Work instructions - Across the records below, how many lines include the string "computer"? State the number and nothing more.

Excerpted data -
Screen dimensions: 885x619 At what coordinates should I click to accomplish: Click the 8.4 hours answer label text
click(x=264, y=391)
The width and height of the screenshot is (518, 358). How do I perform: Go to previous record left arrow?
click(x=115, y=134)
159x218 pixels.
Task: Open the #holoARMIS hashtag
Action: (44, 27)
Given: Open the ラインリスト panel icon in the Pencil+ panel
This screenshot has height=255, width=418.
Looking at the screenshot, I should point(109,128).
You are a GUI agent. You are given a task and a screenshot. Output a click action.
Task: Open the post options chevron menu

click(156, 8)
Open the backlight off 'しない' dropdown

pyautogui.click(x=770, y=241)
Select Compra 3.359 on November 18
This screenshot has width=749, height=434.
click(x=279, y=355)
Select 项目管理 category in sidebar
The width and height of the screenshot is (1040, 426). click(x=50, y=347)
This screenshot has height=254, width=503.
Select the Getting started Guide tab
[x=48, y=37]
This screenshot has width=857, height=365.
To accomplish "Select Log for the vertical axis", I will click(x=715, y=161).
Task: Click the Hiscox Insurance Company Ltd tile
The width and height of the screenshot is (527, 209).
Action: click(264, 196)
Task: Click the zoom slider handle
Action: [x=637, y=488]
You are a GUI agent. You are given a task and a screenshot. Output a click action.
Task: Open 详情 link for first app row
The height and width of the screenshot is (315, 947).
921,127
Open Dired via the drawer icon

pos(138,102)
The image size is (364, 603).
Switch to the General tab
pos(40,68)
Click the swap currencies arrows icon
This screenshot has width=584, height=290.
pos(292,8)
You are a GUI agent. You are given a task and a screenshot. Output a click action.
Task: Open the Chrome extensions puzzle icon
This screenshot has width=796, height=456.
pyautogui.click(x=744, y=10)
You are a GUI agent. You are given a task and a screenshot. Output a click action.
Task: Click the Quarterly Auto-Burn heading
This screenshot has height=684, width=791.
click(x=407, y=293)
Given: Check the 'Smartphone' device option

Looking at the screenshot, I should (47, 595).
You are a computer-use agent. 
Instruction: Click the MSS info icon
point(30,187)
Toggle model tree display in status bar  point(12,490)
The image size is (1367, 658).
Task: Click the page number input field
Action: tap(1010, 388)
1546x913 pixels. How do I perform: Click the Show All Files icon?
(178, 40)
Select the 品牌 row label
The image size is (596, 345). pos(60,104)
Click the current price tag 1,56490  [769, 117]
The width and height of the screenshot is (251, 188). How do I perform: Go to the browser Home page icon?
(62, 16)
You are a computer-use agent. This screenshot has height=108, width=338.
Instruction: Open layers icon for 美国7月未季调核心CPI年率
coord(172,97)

Response below - 2